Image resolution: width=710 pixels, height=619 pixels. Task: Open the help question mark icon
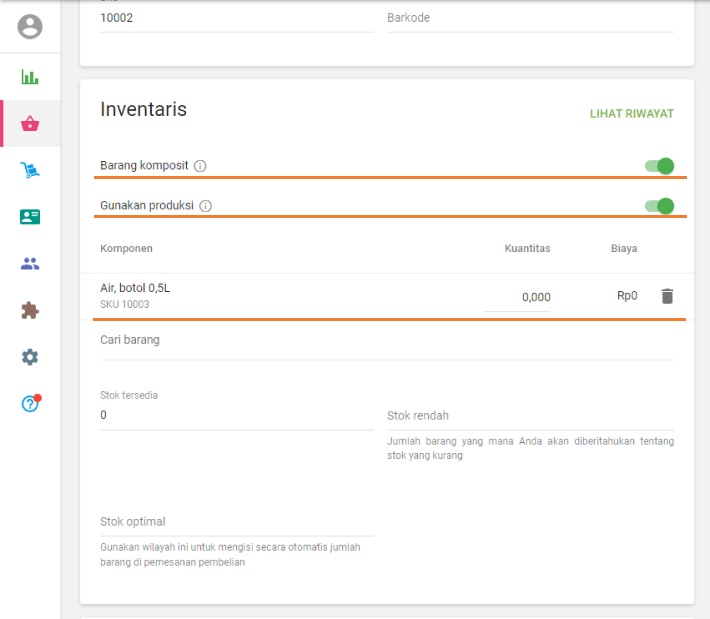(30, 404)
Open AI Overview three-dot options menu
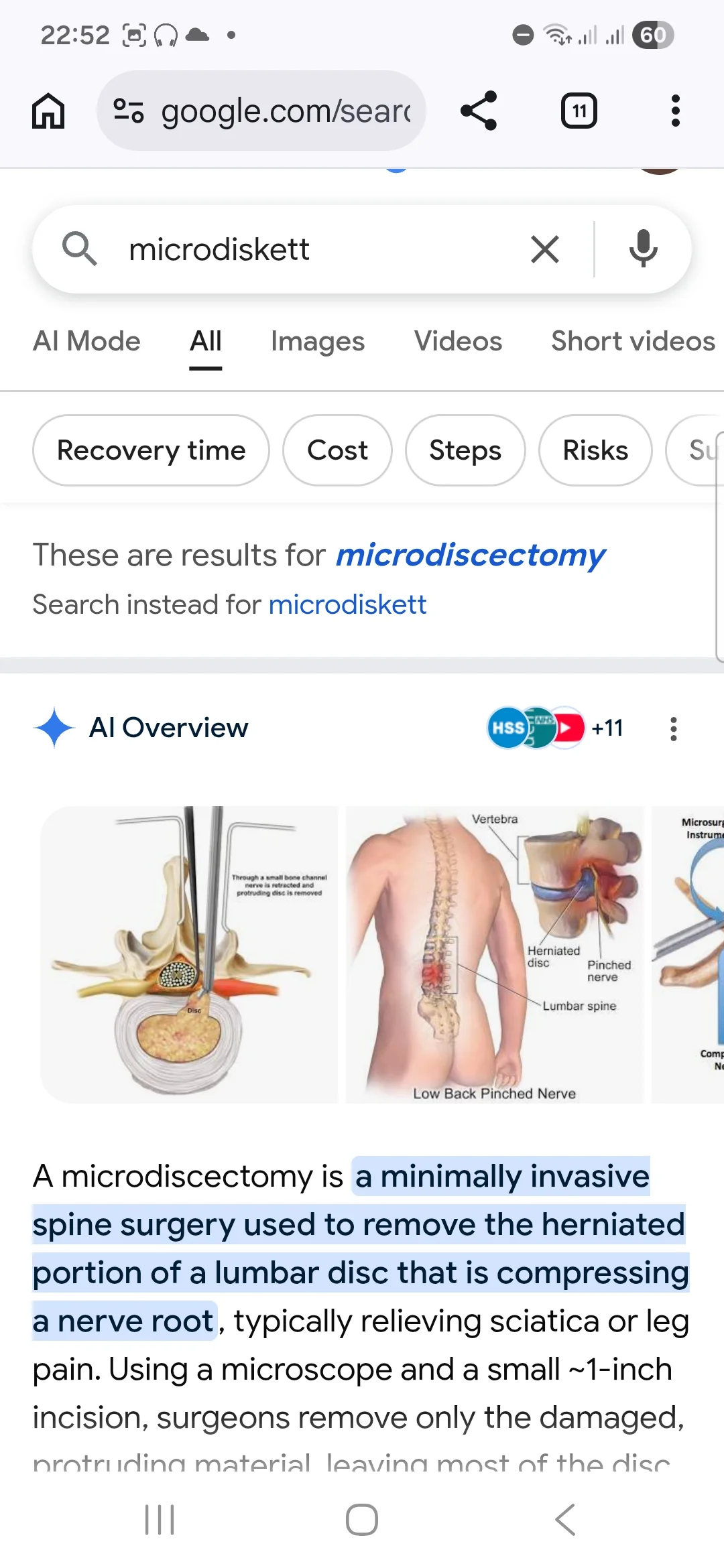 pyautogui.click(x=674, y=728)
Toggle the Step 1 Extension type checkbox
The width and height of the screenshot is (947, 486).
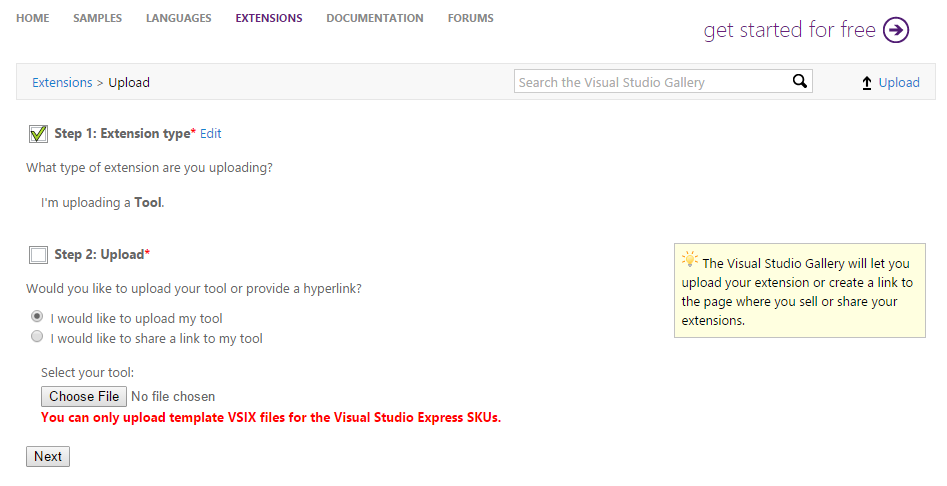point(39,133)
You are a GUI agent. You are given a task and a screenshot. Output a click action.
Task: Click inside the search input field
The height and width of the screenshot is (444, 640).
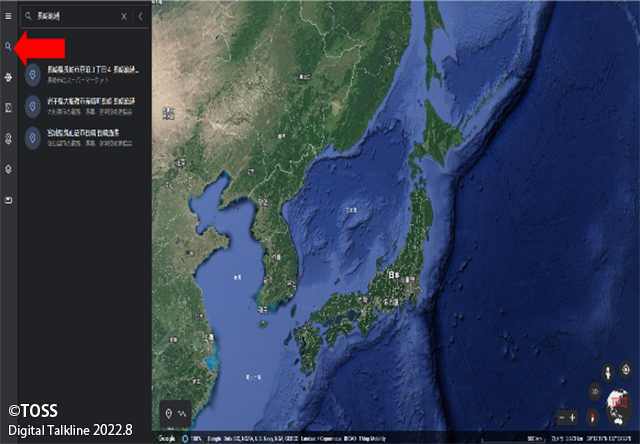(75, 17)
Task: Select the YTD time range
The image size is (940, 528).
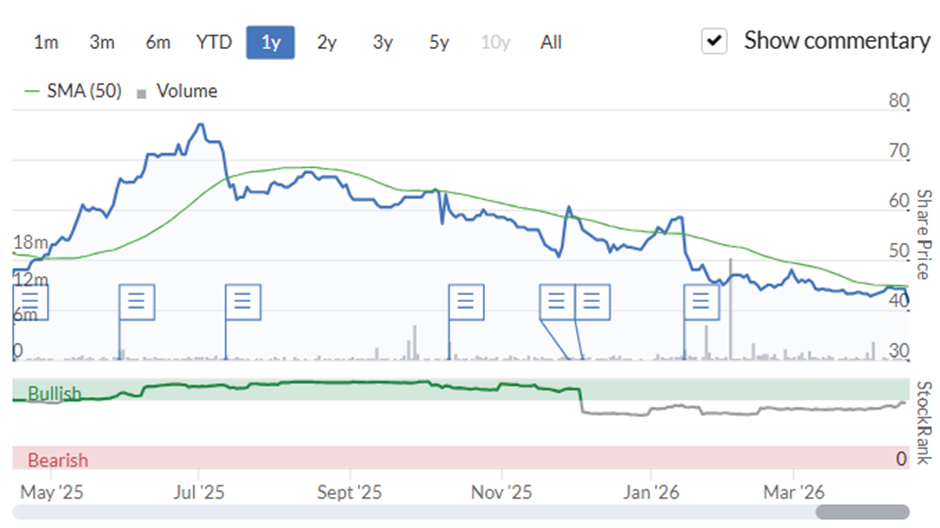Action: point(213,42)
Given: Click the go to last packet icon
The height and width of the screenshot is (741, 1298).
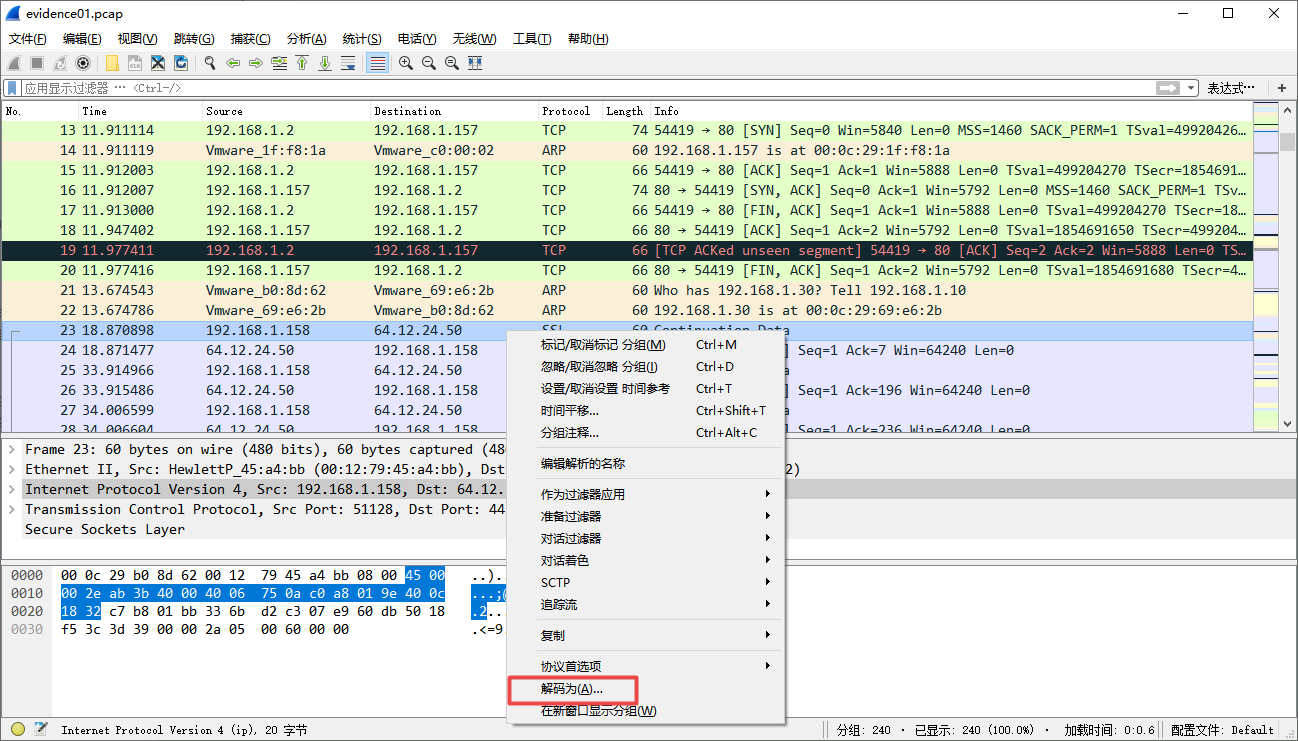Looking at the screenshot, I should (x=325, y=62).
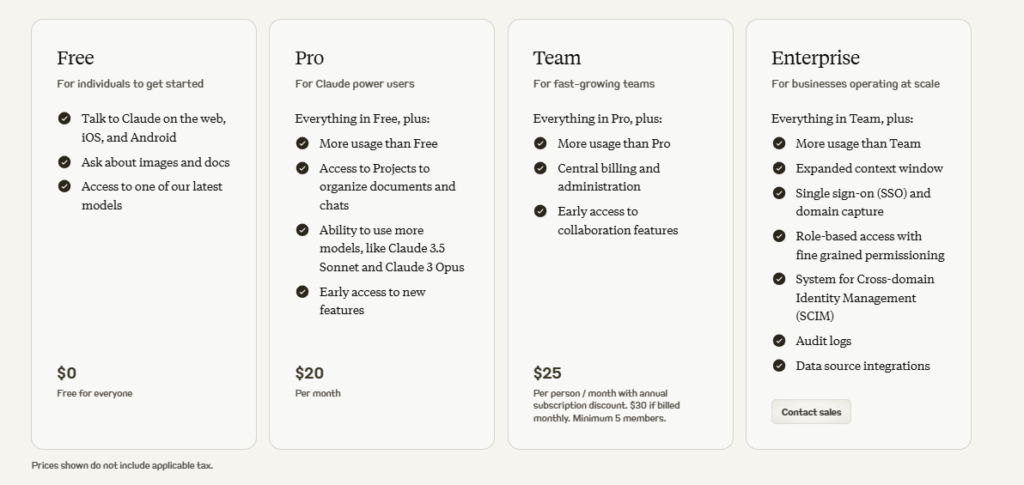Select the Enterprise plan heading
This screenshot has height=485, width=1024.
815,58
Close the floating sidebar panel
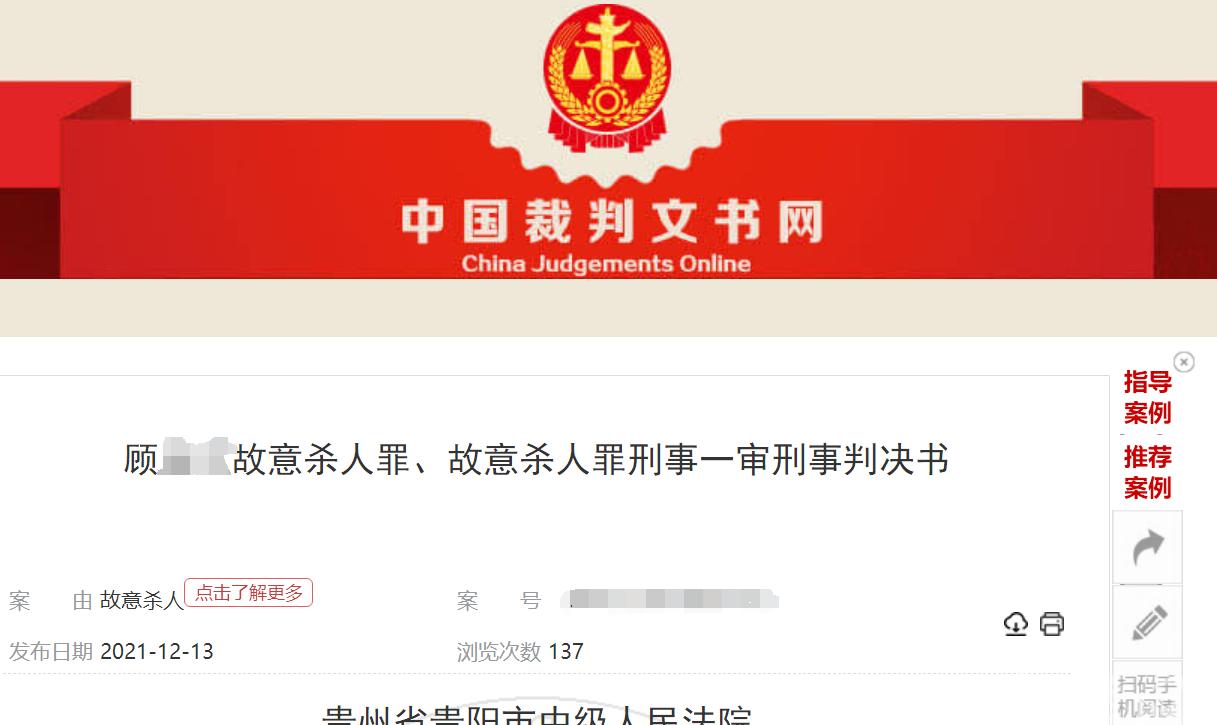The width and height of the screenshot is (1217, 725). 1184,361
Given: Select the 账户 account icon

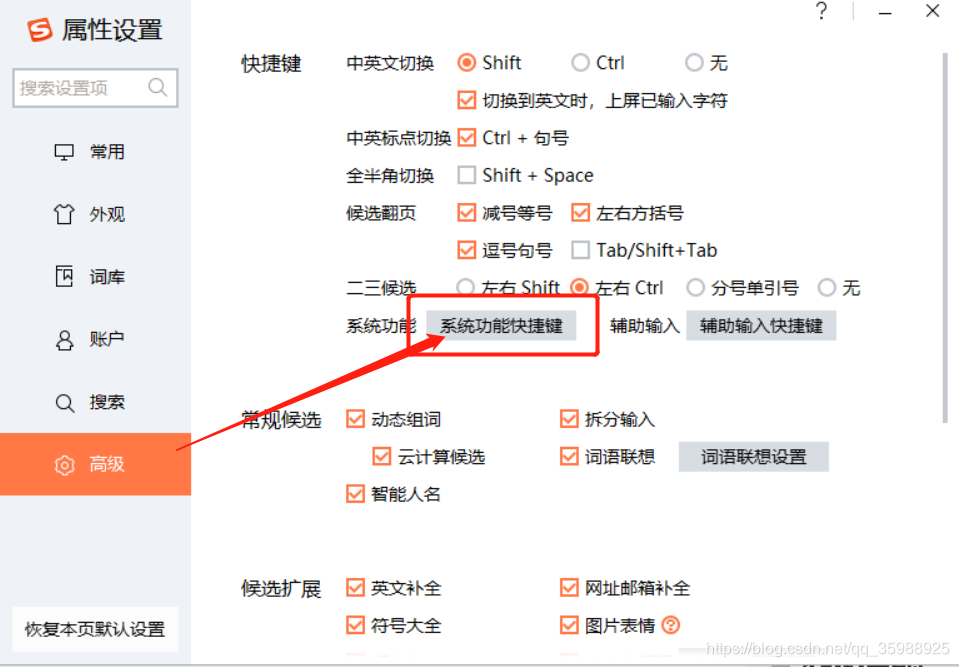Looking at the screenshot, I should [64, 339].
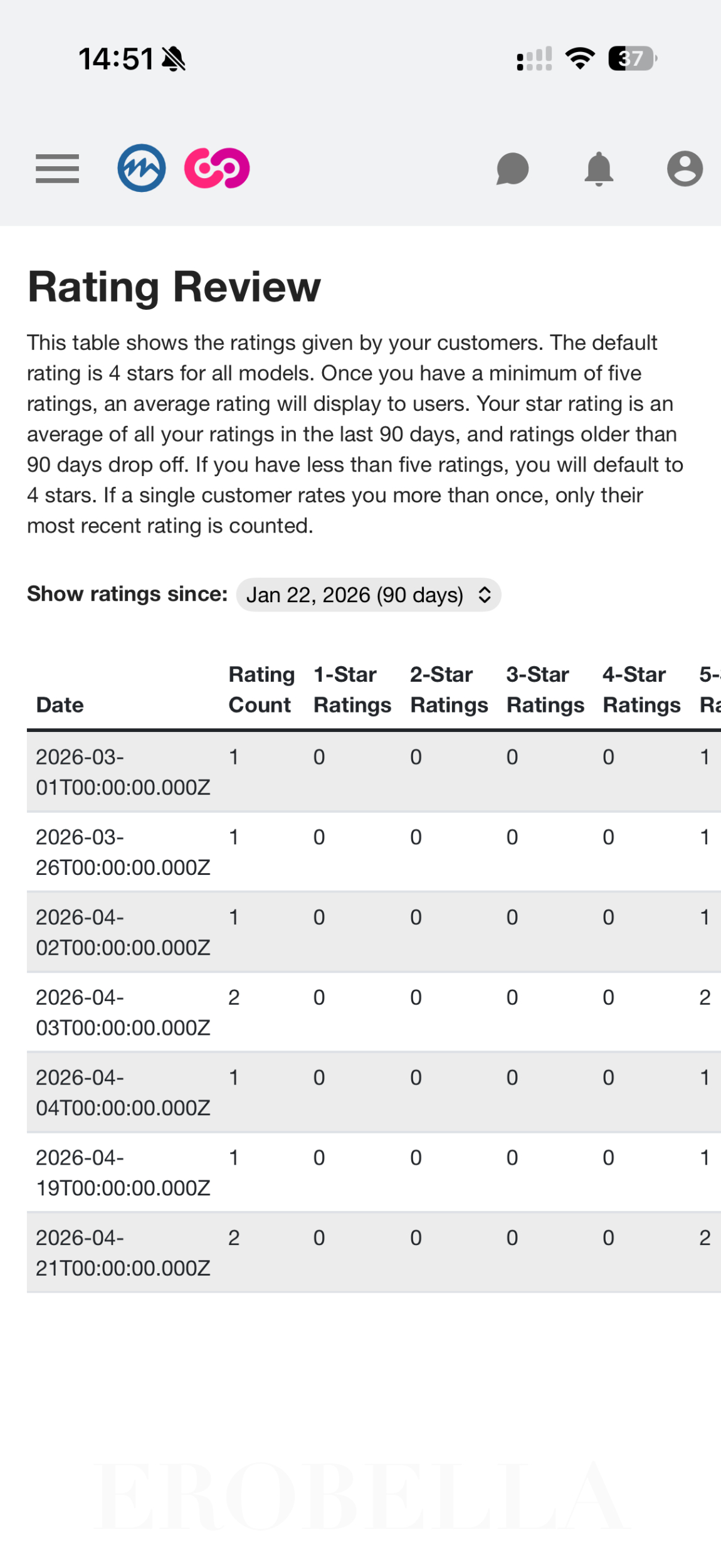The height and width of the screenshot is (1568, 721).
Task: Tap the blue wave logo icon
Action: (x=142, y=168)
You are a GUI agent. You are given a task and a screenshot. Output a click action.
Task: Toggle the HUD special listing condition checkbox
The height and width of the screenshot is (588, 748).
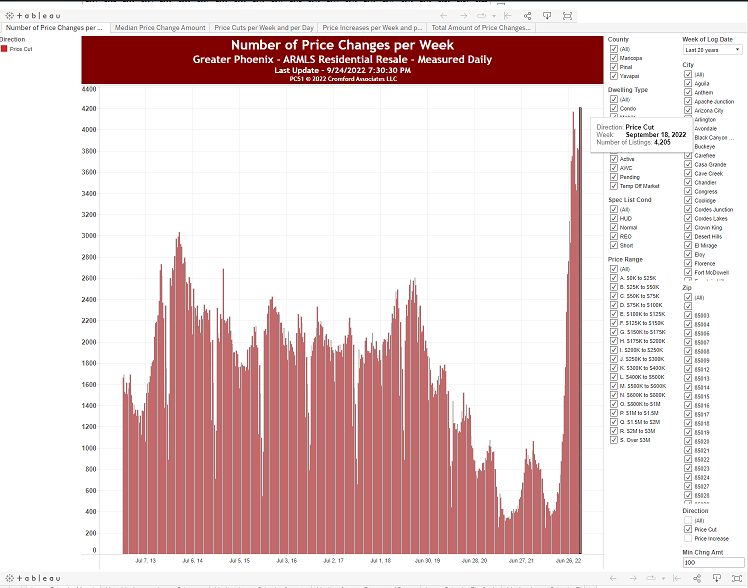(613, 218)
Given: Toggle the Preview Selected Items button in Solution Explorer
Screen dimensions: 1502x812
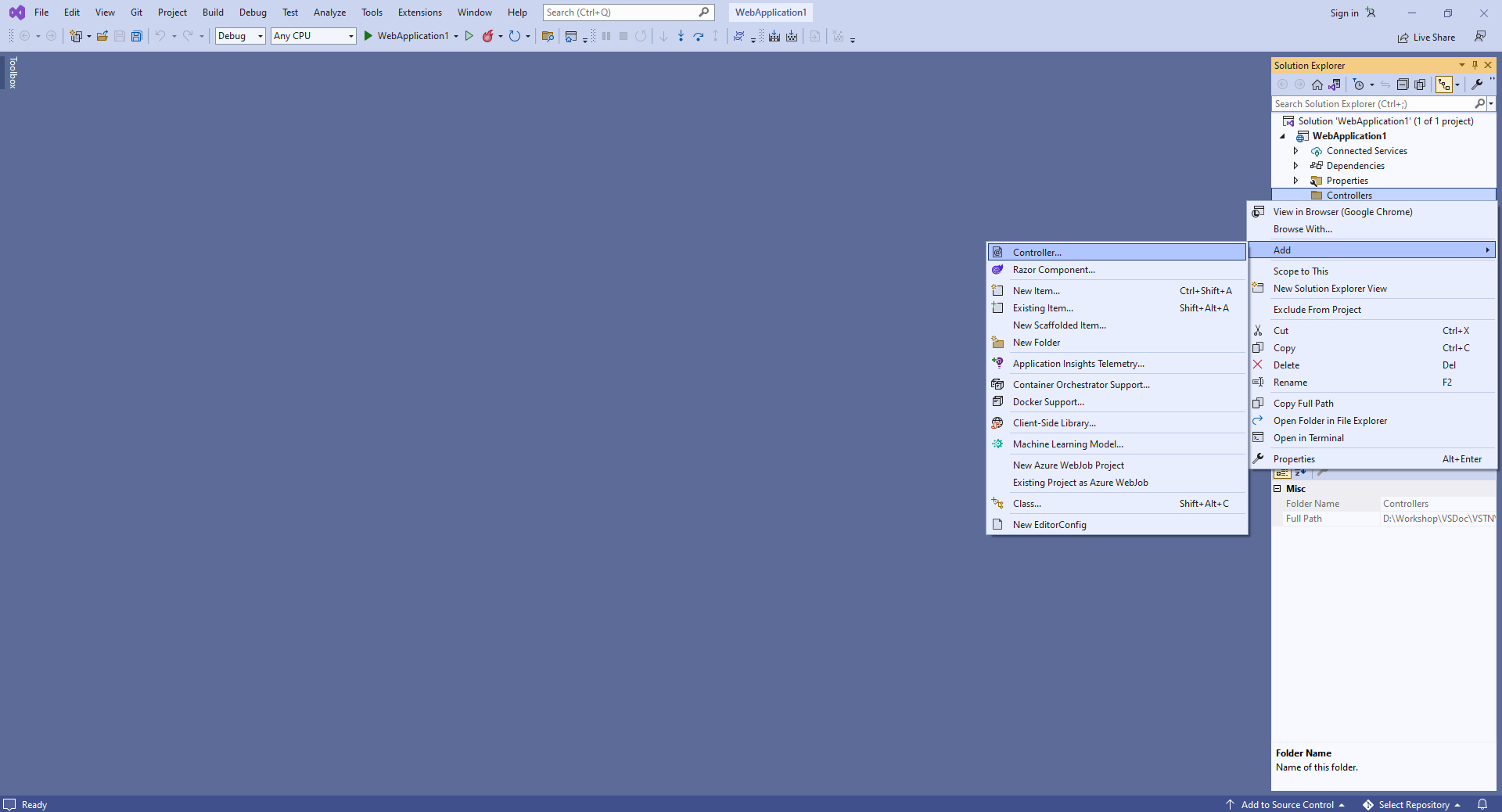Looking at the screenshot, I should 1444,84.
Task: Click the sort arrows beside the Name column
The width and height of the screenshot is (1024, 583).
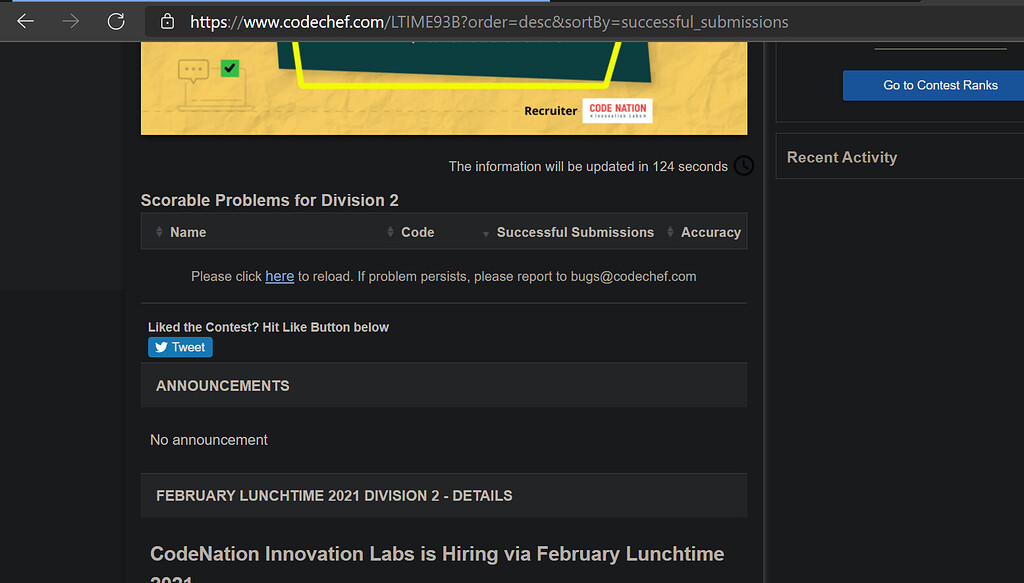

================================

## [Assigned task]
Copy the final portion of the records: every line from the one containing "The width and height of the screenshot is (947, 486)." through the last, word for word, without pictures.

## [Output for this task]
The width and height of the screenshot is (947, 486).
point(39,133)
You are a GUI agent. You are given a task and a screenshot. Output a click action.
Task: Click inside the search input field
The height and width of the screenshot is (444, 640).
(75, 17)
Task: Select the YTD time range
The image size is (940, 528).
Action: point(213,42)
Given: Click the go to last packet icon
The height and width of the screenshot is (741, 1298).
Looking at the screenshot, I should (x=325, y=62).
Select the Enterprise plan heading
This screenshot has height=485, width=1024.
815,58
Close the floating sidebar panel
The width and height of the screenshot is (1217, 725). 1184,361
Given: Select the 账户 account icon

Looking at the screenshot, I should [64, 339].
The height and width of the screenshot is (1568, 721).
Task: Tap the blue wave logo icon
Action: (x=142, y=168)
You are a GUI agent. You are given a task and a screenshot. Output a click action.
Task: Toggle the HUD special listing condition checkbox
The height and width of the screenshot is (588, 748).
(613, 218)
Given: Toggle the Preview Selected Items button in Solution Explorer
Screen dimensions: 1502x812
Looking at the screenshot, I should 1444,84.
Task: Click the sort arrows beside the Name column
The width and height of the screenshot is (1024, 583).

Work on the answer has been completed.